Dubito seriamente che l’attuale leadership taiwanese, dal profondo del cuore, voglia questa visita della Pelosi ora. Chiunque abbia seguito le azioni caute della Presidente del Partito Democratico Progressista di Taiwan Tsai Ing-Wen, dalla sua elezione nel 2016, deve essere colpito dai suoi sforzi persistenti per sostenere l’indipendenza di Taiwan evitando di fornire alla Cina un comodo pretesto per un’azione militare contro Taiwan.
Ahimé, temo che il crescente consenso della Cina di Xi sia che la questione di Taiwan possa essere risolta solo militarmente, ma la Cina vuole farlo secondo i suoi tempi. Il nostro obiettivo dovrebbe essere quello di dissuadere la Cina da un tale sforzo militare secondo i nostri tempi, vale a dire per sempre.

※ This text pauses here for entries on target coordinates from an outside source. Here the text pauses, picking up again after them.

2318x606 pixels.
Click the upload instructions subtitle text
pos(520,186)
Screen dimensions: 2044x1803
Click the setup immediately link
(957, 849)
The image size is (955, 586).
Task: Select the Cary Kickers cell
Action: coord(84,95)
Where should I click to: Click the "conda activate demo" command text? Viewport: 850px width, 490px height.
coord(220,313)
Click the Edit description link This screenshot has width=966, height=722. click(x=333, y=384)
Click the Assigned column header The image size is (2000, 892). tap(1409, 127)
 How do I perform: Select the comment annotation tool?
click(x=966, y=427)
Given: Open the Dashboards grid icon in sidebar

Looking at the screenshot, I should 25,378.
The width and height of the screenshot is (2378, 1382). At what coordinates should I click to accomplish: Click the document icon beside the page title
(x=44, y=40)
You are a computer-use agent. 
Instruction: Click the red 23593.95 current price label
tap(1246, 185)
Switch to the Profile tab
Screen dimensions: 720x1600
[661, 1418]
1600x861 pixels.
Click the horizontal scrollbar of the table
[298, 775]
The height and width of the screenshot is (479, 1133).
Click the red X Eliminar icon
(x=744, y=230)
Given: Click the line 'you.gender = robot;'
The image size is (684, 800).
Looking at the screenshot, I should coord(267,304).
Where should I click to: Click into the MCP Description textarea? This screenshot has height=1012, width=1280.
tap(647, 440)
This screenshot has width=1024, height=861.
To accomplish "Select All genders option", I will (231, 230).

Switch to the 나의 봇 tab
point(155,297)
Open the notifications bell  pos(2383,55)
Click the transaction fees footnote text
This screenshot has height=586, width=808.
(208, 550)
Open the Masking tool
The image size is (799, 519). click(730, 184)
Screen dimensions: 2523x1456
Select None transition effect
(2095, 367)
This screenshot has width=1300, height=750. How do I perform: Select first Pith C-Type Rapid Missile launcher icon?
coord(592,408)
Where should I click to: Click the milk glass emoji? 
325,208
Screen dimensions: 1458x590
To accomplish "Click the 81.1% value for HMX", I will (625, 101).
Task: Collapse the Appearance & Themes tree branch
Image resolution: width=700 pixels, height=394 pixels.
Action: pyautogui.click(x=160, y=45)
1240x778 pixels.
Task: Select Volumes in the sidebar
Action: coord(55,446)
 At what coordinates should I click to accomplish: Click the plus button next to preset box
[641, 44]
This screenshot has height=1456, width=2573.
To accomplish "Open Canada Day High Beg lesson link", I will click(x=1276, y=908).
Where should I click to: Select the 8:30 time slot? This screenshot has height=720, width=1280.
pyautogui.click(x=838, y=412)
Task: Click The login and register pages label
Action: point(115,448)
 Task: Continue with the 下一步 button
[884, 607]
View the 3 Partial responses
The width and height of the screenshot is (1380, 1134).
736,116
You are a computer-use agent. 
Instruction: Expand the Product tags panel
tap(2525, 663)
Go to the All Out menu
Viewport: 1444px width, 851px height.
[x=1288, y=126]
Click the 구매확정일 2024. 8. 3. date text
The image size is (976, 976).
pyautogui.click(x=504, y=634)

Ma il modo migliore per farlo è armare Taiwan in quello che gli analisti militari chiamano un porcospino – irto di così tanti missili che la Cina non vorrebbe mai metterci le mani sopra – dicendo e facendo il meno possibile per indurre la Cina a pensare che debba metterci le mani sopra adesso. Perseguire qualcosa di diverso da quell’approccio equilibrato risulterebbe in un terribile errore, con conseguenze vaste e imprevedibili.